The compiled executable should be located at build/demo/graphics_hello_triangle/<Debug|Release>/graphics_hello_triangle.exe.

Linux

Step 0: Prerequisites

  • vcpkg: The C++ package manager. Clone the vcpkg repo to anywhere you like, we will refer tha vcpkg path as <VCPKG_ROOT> in the following instructions (the path ends in vcpkg, not its parent directory).
  • Vulkan SDK: Vulkan is the latest cross-platform graphics API. Install the lastest Vulkan SDK via Tarball file, follow this guide. You should be able to run vulkaninfo command in a new terminal after installation.
  • [optional] Python3: We provide python package with pybind11. Such functionality requires Python3 installation. You may install anywhere you like (System-wide, User-only, Conda, Homebrew, etc.). We will refer the python executable path as <PYTHON_EXECUTABLE_PATH> in the following instructions.
  • [optional] CUDA Toolkit: CUDA is optional, however, some functions such as most of the GPU-accelerated physics simulation features will require CUDA. Install the toolkit following the official instructions. You should be able to run nvcc --version command in a new terminal after installation.

Step 1: Clone the repo

  • Clone this repo with submodules:
    git clone --recurse-submodules
    or
  • Clone without submodules:
    git clone <this-repo-url>
    Then initialize and update the submodules (in the root directory of this repo):
    git submodule update --init --recursive

Step 2: CMake Configuration

In the cloned repo root directory, apply cmake configuration with the following command:

cmake -B build -S . -DCMAKE_TOOLCHAIN_FILE=<VCPKG_ROOT>/scripts/buildsystems/vcpkg.cmake -DVCPKG_TARGET_TRIPLET=x64-windows -DPYTHON3_EXECUTABLE=<PYTHON_EXECUTABLE_PATH>

In this process, the CMake script will check whether you have installed Vulkan SDK and CUDA Toolkit, and configure the build options accordingly.

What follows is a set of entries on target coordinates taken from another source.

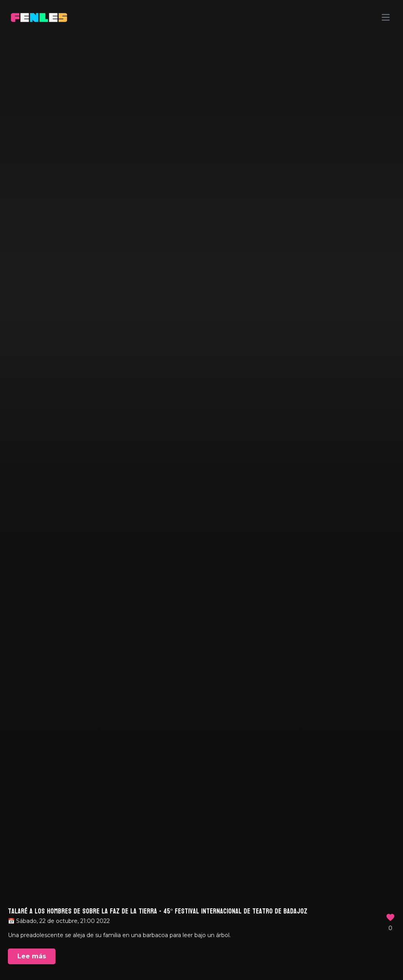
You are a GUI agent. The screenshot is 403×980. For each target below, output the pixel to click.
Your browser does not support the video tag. (202, 490)
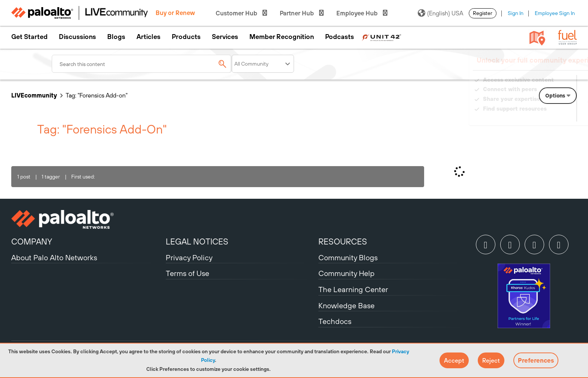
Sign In (516, 13)
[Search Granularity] (263, 64)
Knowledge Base (346, 305)
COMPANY (32, 242)
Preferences (536, 360)
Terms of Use (188, 273)
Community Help (346, 273)
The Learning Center (353, 289)
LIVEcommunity (34, 95)
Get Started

Step 3: Build your first demo

Run the following command to build the hello triangle demo:

cmake --build build --target demo_graphics_hello_triangle

the code is under path demo/graphics_hello_triangle

The compiled executable should be located at build/demo/graphics_hello_triangle/graphics_hello_triangle.

macOS

Step 0: Prerequisites

  • vcpkg: The C++ package manager. Clone the vcpkg repo to anywhere you like, we will refer tha vcpkg path as <VCPKG_ROOT> in the following instructions (the path ends in vcpkg, not its parent directory).
  • Vulkan SDK: Vulkan is the latest cross-platform graphics API. Install the SDK [Caution: not the Runtime (RT)] via the official SDK installer. You should be able to run vulkaninfo command in a new terminal after installation. No optional components are needed for this project.
  • [optional] Python3: We provide python package with pybind11. Such functionality requires Python3 installation. You may install anywhere you like (System-wide, User-only, Conda, Homebrew, etc.). We will refer the python executable path as <PYTHON_EXECUTABLE_PATH> in the following instructions.

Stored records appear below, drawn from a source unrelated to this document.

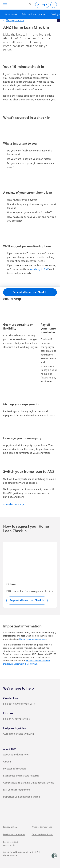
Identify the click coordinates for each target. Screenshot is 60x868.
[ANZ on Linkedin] (15, 808)
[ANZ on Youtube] (34, 808)
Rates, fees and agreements (33, 639)
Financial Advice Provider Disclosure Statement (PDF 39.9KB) (26, 662)
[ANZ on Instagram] (24, 808)
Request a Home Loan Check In (30, 292)
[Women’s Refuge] (54, 856)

CUDA is not available on macOS since Apple has deprecated NVIDIA GPU support.

Step 1: Clone the repo

  • Clone this repo with submodules:
    git clone --recurse-submodules
    or
  • Clone without submodules:
    git clone <this-repo-url>
    Then initialize and update the submodules (in the root directory of this repo):
    git submodule update --init --recursive

Step 2: CMake Configuration

In the cloned repo root directory, apply cmake configuration with the following command:

cmake -B build -S . -DCMAKE_TOOLCHAIN_FILE=<VCPKG_ROOT>/scripts/buildsystems/vcpkg.cmake -DVCPKG_TARGET_TRIPLET=x64-windows -DPYTHON3_EXECUTABLE=<PYTHON_EXECUTABLE_PATH>

In this process, the CMake script will check whether you have installed Vulkan SDK and CUDA Toolkit, and configure the build options accordingly.

Step 3: Build your first demo

Run the following command to build the hello triangle demo:

cmake --build build --target demo_graphics_hello_triangle

the code is under path demo/graphics_hello_triangle

The compiled executable should be located at build/demo/graphics_hello_triangle/graphics_hello_triangle.